2 °) WHEREAS, SUBSIDIARLY, by refraining from seeking, as she was invited, if the object of the contract was in part lawful, as requiring Doctor WOESSNER to present Doctor SIGRAND to his customers and to update the disposal of the medical equipment, office automation equipment and communication equipment, so that the obligation of Doctor SIGRAND to pay the compensation provided for in the contract was partly covered by a cause, the Court appeal deprived its decision of legal basis with regard to articles 1128, 1131 and 1134 of the Civil Code.


On the single means, taken in its two branches:

Whereas Mr. Woessner, surgeon, put his office at the disposal of his colleague, Mr. Sigrand, by creating with him a civil society of means; that they then concluded, May 15, 1991, an agreement under which Mr. Woessner ceded half of its customers to Mr. Sigrand against the payment of compensation of 500,000 francs; that the parties have, moreover, concluded a “convention of guarantee of fees” by which Mr Woessner undertook to ensure Mr Sigrand a minimum annual turnover; that Mr. Sigrand, who had paid part of the amount of compensation, considering that his colleague had not respected its commitments vis-à-vis its customers, assigned this one in cancellation of their convention; that Mr.

Sigrand or any other practitioner, so that his free choice was not infringed, the court of appeal did not draw the legal consequences from its own findings in violation of articles 1128 and 1134 of the Civil Code. ; and then, on the other hand, that by refraining from investigating as she was invited to do, whether the object of the contract was in part lawful, as requiring Mr. Woessner to present Mr. Sigrand to his clients and to make medical equipment, office automation equipment and communication equipment available to him, so that Mr.
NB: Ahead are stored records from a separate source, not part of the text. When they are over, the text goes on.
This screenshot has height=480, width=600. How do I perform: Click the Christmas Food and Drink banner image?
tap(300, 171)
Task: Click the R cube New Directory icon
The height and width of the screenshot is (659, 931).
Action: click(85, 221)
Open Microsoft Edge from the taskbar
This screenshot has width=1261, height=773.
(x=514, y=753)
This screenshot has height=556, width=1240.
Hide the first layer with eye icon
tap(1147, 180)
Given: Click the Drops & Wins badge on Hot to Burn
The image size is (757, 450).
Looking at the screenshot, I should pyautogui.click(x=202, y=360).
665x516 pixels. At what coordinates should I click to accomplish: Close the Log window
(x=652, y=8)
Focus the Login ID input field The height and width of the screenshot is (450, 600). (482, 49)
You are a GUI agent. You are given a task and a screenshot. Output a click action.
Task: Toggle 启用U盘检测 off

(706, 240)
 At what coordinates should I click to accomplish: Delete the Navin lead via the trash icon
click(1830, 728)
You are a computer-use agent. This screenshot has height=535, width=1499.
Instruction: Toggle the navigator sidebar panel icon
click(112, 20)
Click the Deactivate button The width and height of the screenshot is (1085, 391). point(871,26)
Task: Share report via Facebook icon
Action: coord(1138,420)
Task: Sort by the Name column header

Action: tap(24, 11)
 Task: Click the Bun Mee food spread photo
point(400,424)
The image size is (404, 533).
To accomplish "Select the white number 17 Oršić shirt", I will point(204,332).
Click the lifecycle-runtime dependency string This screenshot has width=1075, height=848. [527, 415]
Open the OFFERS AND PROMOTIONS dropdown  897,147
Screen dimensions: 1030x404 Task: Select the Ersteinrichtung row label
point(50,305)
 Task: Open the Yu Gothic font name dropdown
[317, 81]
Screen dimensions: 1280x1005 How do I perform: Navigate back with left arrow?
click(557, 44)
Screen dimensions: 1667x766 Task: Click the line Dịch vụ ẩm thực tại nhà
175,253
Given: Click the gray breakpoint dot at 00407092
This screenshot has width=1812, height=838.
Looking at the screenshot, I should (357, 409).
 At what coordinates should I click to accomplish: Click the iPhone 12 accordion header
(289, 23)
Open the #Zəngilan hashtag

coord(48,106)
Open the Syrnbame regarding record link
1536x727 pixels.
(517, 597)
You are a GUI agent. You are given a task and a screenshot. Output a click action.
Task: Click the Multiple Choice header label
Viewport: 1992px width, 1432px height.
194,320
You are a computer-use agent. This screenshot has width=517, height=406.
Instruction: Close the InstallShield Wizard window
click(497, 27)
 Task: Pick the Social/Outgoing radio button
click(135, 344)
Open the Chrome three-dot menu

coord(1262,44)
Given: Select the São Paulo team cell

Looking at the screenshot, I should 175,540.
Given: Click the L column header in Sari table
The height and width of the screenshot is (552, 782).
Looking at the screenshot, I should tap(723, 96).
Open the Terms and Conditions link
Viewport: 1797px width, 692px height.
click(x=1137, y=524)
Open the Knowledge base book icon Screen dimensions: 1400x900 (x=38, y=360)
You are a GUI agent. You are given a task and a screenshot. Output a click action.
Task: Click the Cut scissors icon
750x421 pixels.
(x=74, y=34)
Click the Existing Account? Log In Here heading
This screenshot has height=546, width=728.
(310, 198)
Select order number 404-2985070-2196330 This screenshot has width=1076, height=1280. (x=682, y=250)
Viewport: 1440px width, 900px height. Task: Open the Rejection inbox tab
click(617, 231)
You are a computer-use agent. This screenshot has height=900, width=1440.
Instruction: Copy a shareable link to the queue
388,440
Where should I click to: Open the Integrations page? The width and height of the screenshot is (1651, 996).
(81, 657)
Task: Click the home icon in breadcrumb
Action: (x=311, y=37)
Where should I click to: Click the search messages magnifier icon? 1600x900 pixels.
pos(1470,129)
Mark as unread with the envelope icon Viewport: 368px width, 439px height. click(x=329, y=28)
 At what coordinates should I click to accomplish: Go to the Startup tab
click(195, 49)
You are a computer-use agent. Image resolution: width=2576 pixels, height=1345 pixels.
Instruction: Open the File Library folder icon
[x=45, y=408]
Sigrand’s obligation to pay the compensation provided for in the contract was partly provided for , the court of appeal deprived its decision of legal basis with regard to articles 1128, 1131 and 1134 of the Civil code;

But given that if the transfer of medical clients, on the occasion of the constitution or the transfer of a liberal fund for the exercise of the profession, is not unlawful, it is on the condition that the patient freedom of choice; in this regard, the Court of Appeal having sovereignly held that in this case, this freedom of choice was not respected, legally justified its decision; whence it follows that the means, ill-founded in its first branch, is inoperative in its second;


DISMISSES the appeal;

Orders Mr Woessner to pay the costs;

Considering article 700 of the new Code of Civil Procedure, rejects the request of Mr. Sigrand and Mr. Woessner;

On the report of Mr. Bargue, adviser, the observations of the SCP Richard and Mandelkern, lawyer of Mr. Woessner, of Me Garaud, lawyer of Mr. Sigrand, the conclusions of Mrs. Petit, general counsel; M. LEMONTEY, president.